部門賞(業績賞) 萩原 一郎(東京工業大学 大学院)
この度は栄誉ある設計工学システム部門の業績賞を頂きありがとうございました。
本部門の設立当時、計算力学部門中心に活動していた私に本部門をお薦め下さった赤
木新介先生(阪大名誉教授)にまず感謝したいと存じます。また設立当初、苦楽を共
にしました福田収一先生はじめ多くの先生方に深く感謝いたします。
丁度、本部門が設立するときから15年ほど活動させて頂きました。「解析コンテス
ト」や毎年のように講習会などを主宰したのを想い出します。
本部門の設立当初は日産自動車におりまして自動車の衝突や騒音振動研究に携わって
おりました。
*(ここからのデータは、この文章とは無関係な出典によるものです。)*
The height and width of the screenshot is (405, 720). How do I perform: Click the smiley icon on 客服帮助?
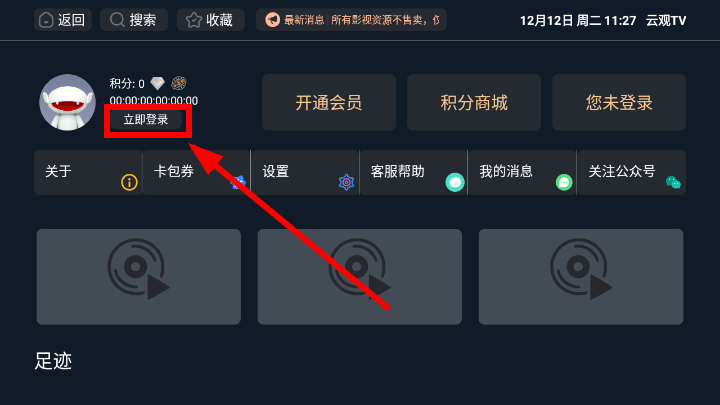point(455,182)
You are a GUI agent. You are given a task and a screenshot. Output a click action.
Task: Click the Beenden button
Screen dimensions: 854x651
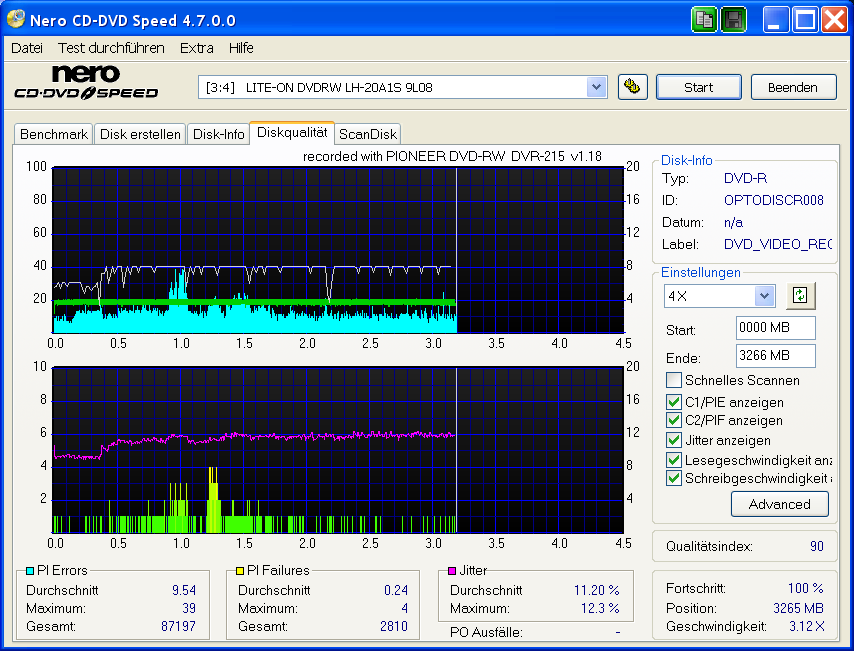click(793, 87)
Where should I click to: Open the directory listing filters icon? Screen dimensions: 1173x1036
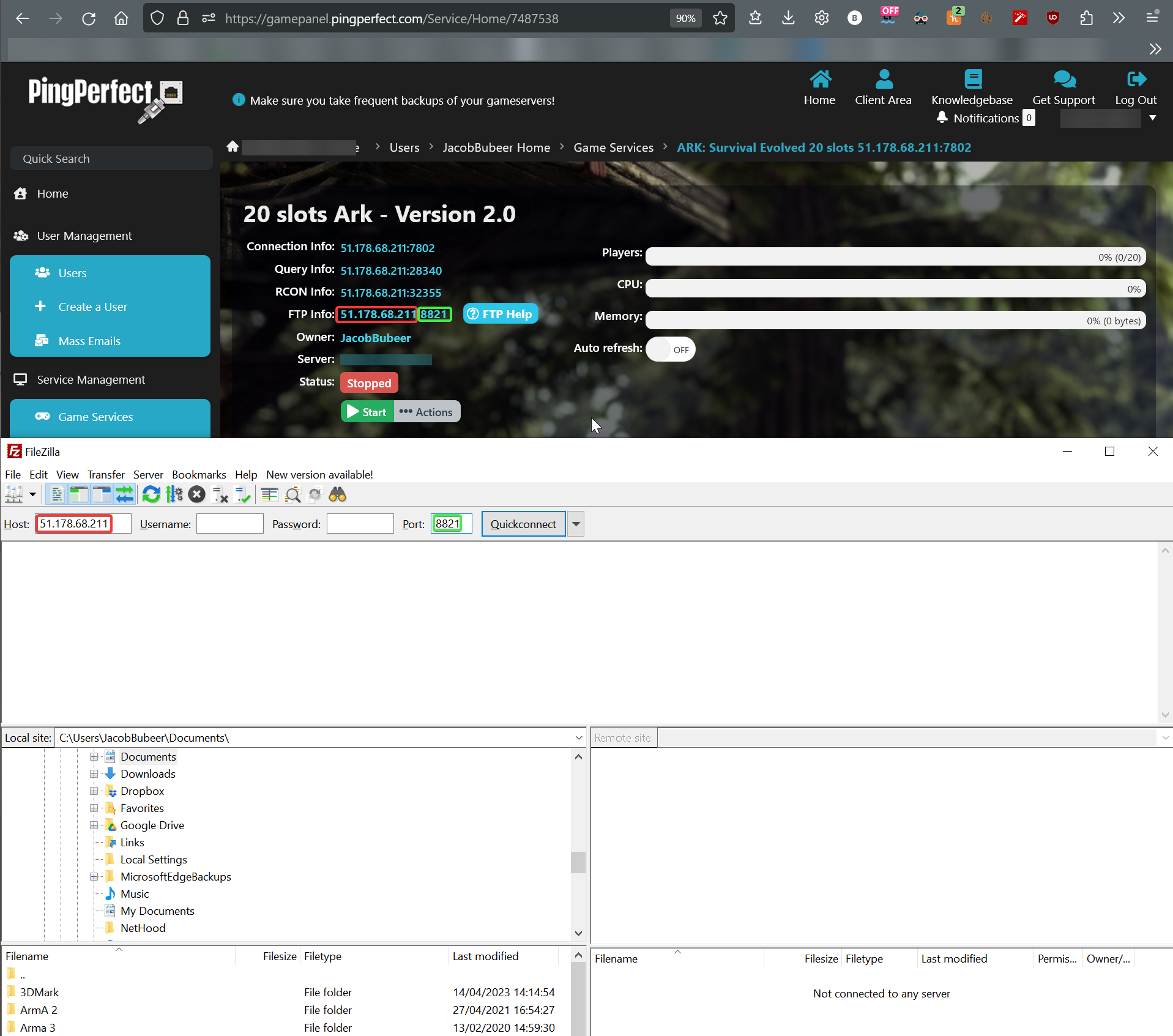point(269,494)
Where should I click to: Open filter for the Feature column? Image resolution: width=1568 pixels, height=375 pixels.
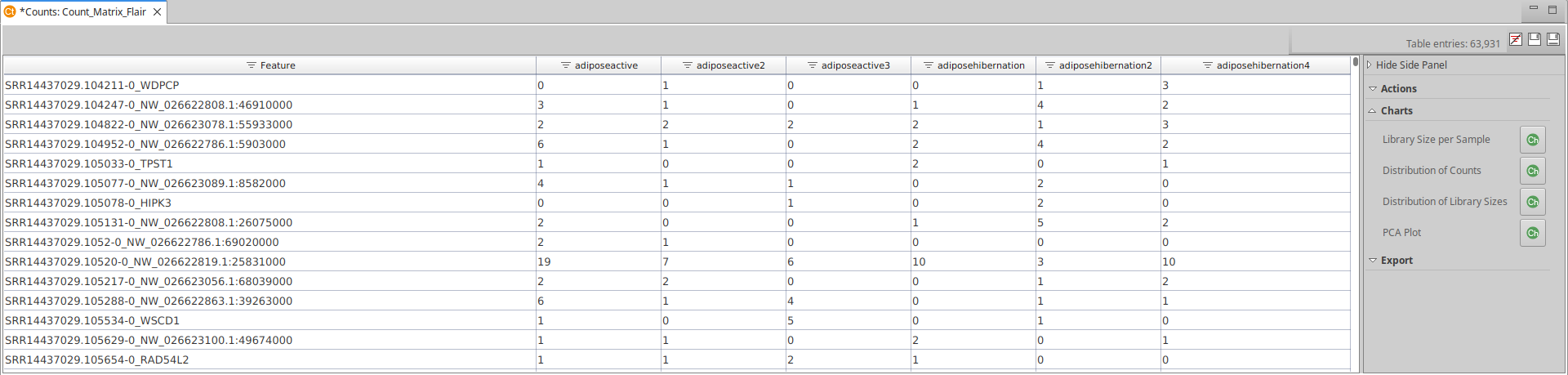pos(252,65)
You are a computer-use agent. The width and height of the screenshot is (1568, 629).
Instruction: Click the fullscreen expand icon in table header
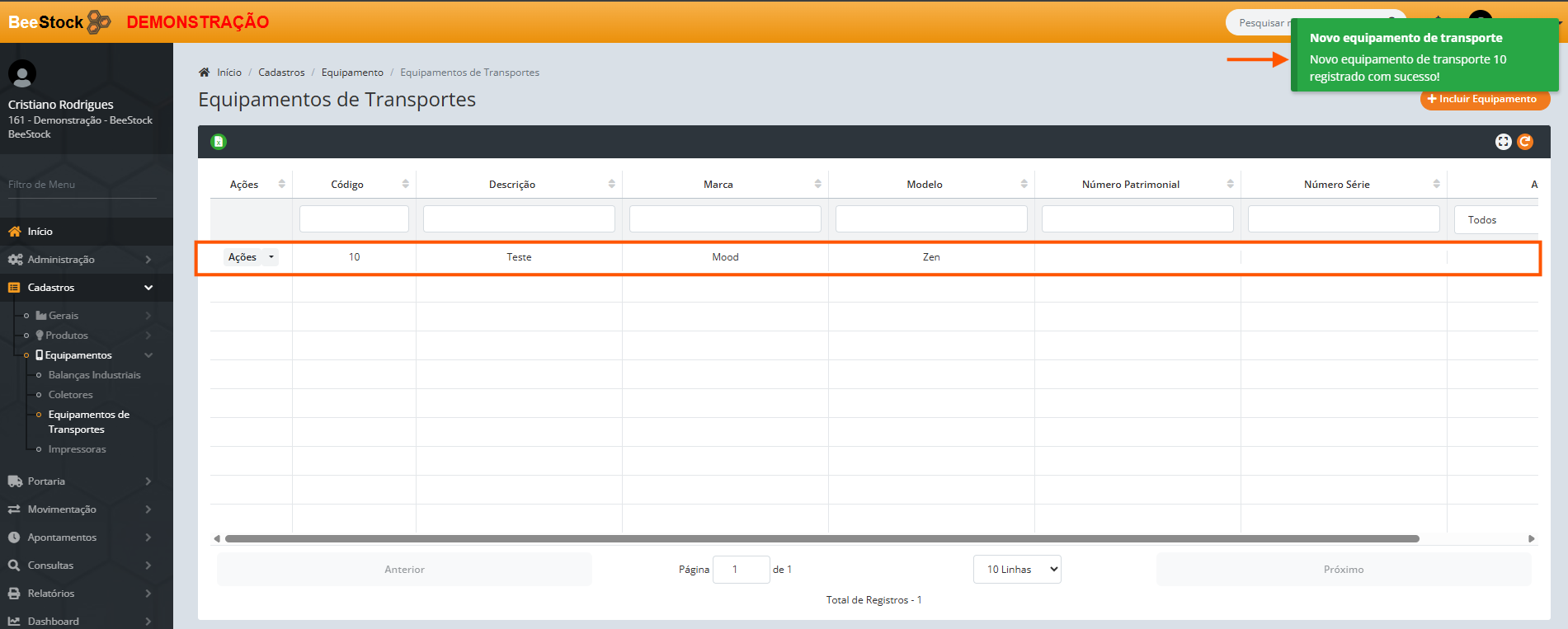[1503, 142]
いずれも今のような大規模モデルのシミュレーションはとても適わず、
マスバネでモデル化し、運動方程式を作り数値解析したものです。今や計算科学の多
大な進歩により数100万自由度もの大規模モデルで検討ができるようになりました。
残された課題は、人間特性に関わる性能開発です。それで日本学術会議に「心と脳な
ど新しい領域検討委員会」を設け、関連分野で日本を代表する先生方に参加頂いてい
ます。心の変化のモデル化はまだ簡単なもので、まるで我々がかって扱った衝突解析
モデルに近いものです。今までの経緯を見ると、近いうちに、この課題も大きな発展
が得られる可能性があると考えます。それには本部門の設計モデルの方法はとても参
考となります。今後とも御指導頂きますようお願いして感謝の言葉としたいと存じま
す。どうもありがとうございました。